Indian operator Vodafone Idea (aka VIL) may have finally found a way to solve at least one of its debt issues after announcing plans to issue debentures worth 16 billion rupees (about US$195.6 million) to American Tower Corporation (ATC).
The VIL board has agreed to settle the debt to ATC by converting the due amount into equity, if the amount remains unpaid in 18 months. According to India’s Economic Times, at an Extraordinary General Meeting (EGM) held this week, 99.99 per cent shareholders voted in favour of the "special resolution for issue of securities on a preferential basis".

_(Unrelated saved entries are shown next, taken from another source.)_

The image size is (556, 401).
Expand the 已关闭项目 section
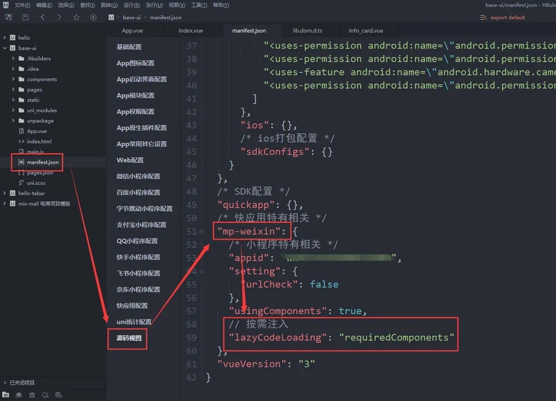(6, 382)
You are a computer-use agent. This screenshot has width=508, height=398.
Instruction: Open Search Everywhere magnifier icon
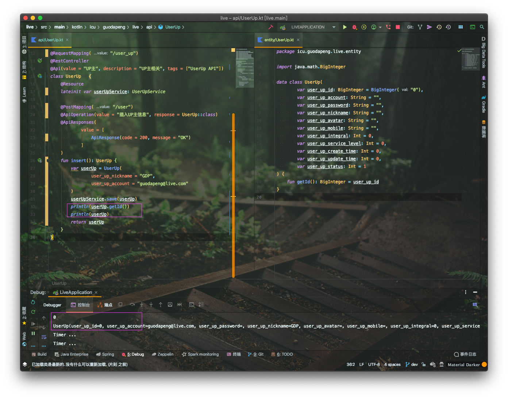pos(482,27)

The Economic Times explains that the maximum term of the optionally convertible debentures (OCDs) is 18 months from the date of issue and allotment of the first tranche of the OCDs. The OCDs provide options to investors to convert the debt into equity in case of non-payment of dues and interest within stipulated timelines.

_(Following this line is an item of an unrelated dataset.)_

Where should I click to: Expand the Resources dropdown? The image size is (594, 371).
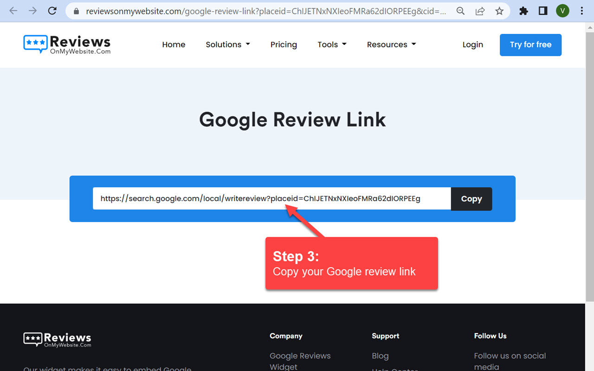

It’s not clear where this leaves the other large VIL debts owed to Indus Towers and a number of other vendors, not to mention VIL’s ongoing network upkeep and 5G investment plans.
In addition VIL some while ago chose to convert about 160 billion rupees (US$1.955 billion) of interest liability payable to the government into equity. This will amount to around a 33 per cent stake in the company. However, the government has not yet converted the debt into equity.
Indian media have calculated that the company's total gross debt, excluding lease liabilities and including interest accrued but not due, stands somewhere in the region of 2.2 trillion rupees or a staggering US$ 26.9 billion.